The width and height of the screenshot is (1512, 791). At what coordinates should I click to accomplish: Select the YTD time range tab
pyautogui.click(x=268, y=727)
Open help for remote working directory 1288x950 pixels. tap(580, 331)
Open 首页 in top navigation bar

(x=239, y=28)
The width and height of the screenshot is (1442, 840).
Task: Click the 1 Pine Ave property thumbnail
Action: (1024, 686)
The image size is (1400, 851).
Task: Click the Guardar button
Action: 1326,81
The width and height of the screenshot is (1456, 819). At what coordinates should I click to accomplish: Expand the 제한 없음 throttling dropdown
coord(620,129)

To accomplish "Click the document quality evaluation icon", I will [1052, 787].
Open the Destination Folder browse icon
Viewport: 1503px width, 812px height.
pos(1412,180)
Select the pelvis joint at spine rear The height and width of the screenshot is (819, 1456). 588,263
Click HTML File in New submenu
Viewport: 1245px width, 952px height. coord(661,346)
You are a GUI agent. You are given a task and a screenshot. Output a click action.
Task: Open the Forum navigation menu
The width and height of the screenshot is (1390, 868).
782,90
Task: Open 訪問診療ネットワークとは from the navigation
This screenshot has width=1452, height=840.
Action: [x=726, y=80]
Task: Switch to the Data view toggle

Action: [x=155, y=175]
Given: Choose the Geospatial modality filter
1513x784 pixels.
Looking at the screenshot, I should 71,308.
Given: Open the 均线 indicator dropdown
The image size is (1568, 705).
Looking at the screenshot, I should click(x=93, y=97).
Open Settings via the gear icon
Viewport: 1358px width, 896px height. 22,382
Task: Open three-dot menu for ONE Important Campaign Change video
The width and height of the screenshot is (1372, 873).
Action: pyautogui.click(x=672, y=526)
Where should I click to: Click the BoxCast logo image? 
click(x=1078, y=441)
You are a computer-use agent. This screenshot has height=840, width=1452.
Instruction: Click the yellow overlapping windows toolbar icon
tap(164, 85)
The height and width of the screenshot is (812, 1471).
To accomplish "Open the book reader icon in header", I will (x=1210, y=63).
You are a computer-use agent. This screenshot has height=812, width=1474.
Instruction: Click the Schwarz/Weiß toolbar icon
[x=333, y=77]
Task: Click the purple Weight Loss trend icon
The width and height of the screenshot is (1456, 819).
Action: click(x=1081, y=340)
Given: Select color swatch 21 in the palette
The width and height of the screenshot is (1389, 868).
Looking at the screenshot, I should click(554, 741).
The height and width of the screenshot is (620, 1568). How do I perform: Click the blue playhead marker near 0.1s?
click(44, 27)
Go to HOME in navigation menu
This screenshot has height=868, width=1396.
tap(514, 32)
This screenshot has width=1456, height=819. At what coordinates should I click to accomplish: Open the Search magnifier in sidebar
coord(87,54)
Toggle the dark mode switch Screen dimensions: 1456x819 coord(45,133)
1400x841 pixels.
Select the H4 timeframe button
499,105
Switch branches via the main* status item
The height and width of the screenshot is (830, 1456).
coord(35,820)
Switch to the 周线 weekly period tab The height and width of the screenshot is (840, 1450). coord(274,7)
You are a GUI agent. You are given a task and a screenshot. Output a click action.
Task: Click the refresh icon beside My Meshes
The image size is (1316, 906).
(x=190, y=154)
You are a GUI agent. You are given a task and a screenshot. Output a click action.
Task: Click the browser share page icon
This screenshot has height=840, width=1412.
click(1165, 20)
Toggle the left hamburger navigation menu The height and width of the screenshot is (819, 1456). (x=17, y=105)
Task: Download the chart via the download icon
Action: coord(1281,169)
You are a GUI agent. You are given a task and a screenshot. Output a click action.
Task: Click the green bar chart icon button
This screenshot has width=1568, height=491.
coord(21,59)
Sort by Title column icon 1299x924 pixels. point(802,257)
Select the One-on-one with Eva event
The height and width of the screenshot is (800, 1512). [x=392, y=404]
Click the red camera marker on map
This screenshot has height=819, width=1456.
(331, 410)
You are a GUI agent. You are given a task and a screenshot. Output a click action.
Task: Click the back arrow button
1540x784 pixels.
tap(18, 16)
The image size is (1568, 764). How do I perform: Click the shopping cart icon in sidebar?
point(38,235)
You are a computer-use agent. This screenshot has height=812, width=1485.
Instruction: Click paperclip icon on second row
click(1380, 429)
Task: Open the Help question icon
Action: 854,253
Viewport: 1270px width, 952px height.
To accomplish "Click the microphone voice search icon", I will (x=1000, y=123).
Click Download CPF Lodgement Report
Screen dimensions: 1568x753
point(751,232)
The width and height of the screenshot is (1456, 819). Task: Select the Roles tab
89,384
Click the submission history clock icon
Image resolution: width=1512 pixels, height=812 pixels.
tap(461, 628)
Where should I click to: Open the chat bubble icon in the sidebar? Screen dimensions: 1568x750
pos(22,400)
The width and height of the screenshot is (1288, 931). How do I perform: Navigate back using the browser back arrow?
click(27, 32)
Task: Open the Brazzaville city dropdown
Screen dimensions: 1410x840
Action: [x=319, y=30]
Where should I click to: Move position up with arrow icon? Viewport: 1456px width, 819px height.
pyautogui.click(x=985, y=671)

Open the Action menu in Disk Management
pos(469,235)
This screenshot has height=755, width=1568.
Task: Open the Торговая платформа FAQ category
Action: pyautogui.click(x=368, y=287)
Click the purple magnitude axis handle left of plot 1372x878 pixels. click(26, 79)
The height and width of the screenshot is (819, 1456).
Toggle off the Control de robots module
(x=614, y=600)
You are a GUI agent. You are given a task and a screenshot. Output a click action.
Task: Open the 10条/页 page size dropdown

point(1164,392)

● **Brief**
The full listing above should be transcribed exactly.

● **Task result**
The width and height of the screenshot is (1512, 791). At what coordinates should I click to accomplish: Select the YTD time range tab
pyautogui.click(x=268, y=727)
Open help for remote working directory 1288x950 pixels. tap(580, 331)
Open 首页 in top navigation bar

(x=239, y=28)
The width and height of the screenshot is (1442, 840).
Task: Click the 1 Pine Ave property thumbnail
Action: (1024, 686)
The image size is (1400, 851).
Task: Click the Guardar button
Action: 1326,81
The width and height of the screenshot is (1456, 819). At what coordinates should I click to accomplish: Expand the 제한 없음 throttling dropdown
coord(620,129)

To accomplish "Click the document quality evaluation icon", I will [1052, 787].
Open the Destination Folder browse icon
Viewport: 1503px width, 812px height.
pos(1412,180)
Select the pelvis joint at spine rear The height and width of the screenshot is (819, 1456). 588,263
Click HTML File in New submenu
Viewport: 1245px width, 952px height. coord(661,346)
You are a GUI agent. You are given a task and a screenshot. Output a click action.
Task: Open the Forum navigation menu
The width and height of the screenshot is (1390, 868).
782,90
Task: Open 訪問診療ネットワークとは from the navigation
This screenshot has width=1452, height=840.
Action: [x=726, y=80]
Task: Switch to the Data view toggle

Action: [x=155, y=175]
Given: Choose the Geospatial modality filter
1513x784 pixels.
Looking at the screenshot, I should 71,308.
Given: Open the 均线 indicator dropdown
The image size is (1568, 705).
Looking at the screenshot, I should click(x=93, y=97).
Open Settings via the gear icon
Viewport: 1358px width, 896px height. 22,382
Task: Open three-dot menu for ONE Important Campaign Change video
The width and height of the screenshot is (1372, 873).
Action: pyautogui.click(x=672, y=526)
Where should I click to: Click the BoxCast logo image? 
click(x=1078, y=441)
You are a computer-use agent. This screenshot has height=840, width=1452.
Instruction: Click the yellow overlapping windows toolbar icon
tap(164, 85)
The height and width of the screenshot is (812, 1471).
To accomplish "Open the book reader icon in header", I will (x=1210, y=63).
You are a computer-use agent. This screenshot has height=812, width=1474.
Instruction: Click the Schwarz/Weiß toolbar icon
[x=333, y=77]
Task: Click the purple Weight Loss trend icon
The width and height of the screenshot is (1456, 819).
Action: click(x=1081, y=340)
Given: Select color swatch 21 in the palette
The width and height of the screenshot is (1389, 868).
Looking at the screenshot, I should click(554, 741).
The height and width of the screenshot is (620, 1568). How do I perform: Click the blue playhead marker near 0.1s?
click(44, 27)
Go to HOME in navigation menu
This screenshot has height=868, width=1396.
tap(514, 32)
This screenshot has width=1456, height=819. At what coordinates should I click to accomplish: Open the Search magnifier in sidebar
coord(87,54)
Toggle the dark mode switch Screen dimensions: 1456x819 coord(45,133)
1400x841 pixels.
Select the H4 timeframe button
499,105
Switch branches via the main* status item
The height and width of the screenshot is (830, 1456).
coord(35,820)
Switch to the 周线 weekly period tab The height and width of the screenshot is (840, 1450). coord(274,7)
You are a GUI agent. You are given a task and a screenshot. Output a click action.
Task: Click the refresh icon beside My Meshes
The image size is (1316, 906).
(x=190, y=154)
You are a GUI agent. You are given a task and a screenshot. Output a click action.
Task: Click the browser share page icon
This screenshot has height=840, width=1412.
click(1165, 20)
Toggle the left hamburger navigation menu The height and width of the screenshot is (819, 1456). (x=17, y=105)
Task: Download the chart via the download icon
Action: coord(1281,169)
You are a GUI agent. You are given a task and a screenshot. Output a click action.
Task: Click the green bar chart icon button
This screenshot has width=1568, height=491.
coord(21,59)
Sort by Title column icon 1299x924 pixels. point(802,257)
Select the One-on-one with Eva event
The height and width of the screenshot is (800, 1512). [x=392, y=404]
Click the red camera marker on map
This screenshot has height=819, width=1456.
(331, 410)
You are a GUI agent. You are given a task and a screenshot. Output a click action.
Task: Click the back arrow button
1540x784 pixels.
tap(18, 16)
The image size is (1568, 764). How do I perform: Click the shopping cart icon in sidebar?
point(38,235)
You are a computer-use agent. This screenshot has height=812, width=1485.
Instruction: Click paperclip icon on second row
click(1380, 429)
Task: Open the Help question icon
Action: 854,253
Viewport: 1270px width, 952px height.
To accomplish "Click the microphone voice search icon", I will (x=1000, y=123).
Click Download CPF Lodgement Report
Screen dimensions: 1568x753
point(751,232)
The width and height of the screenshot is (1456, 819). Task: Select the Roles tab
89,384
Click the submission history clock icon
Image resolution: width=1512 pixels, height=812 pixels.
tap(461, 628)
Where should I click to: Open the chat bubble icon in the sidebar? Screen dimensions: 1568x750
pos(22,400)
The width and height of the screenshot is (1288, 931). How do I perform: Navigate back using the browser back arrow?
click(27, 32)
Task: Open the Brazzaville city dropdown
Screen dimensions: 1410x840
Action: [x=319, y=30]
Where should I click to: Move position up with arrow icon? Viewport: 1456px width, 819px height.
pyautogui.click(x=985, y=671)

Open the Action menu in Disk Management
pos(469,235)
This screenshot has height=755, width=1568.
Task: Open the Торговая платформа FAQ category
Action: pyautogui.click(x=368, y=287)
Click the purple magnitude axis handle left of plot 1372x878 pixels. click(26, 79)
The height and width of the screenshot is (819, 1456).
Toggle off the Control de robots module
(x=614, y=600)
You are a GUI agent. You are given a task and a screenshot. Output a click action.
Task: Open the 10条/页 page size dropdown

point(1164,392)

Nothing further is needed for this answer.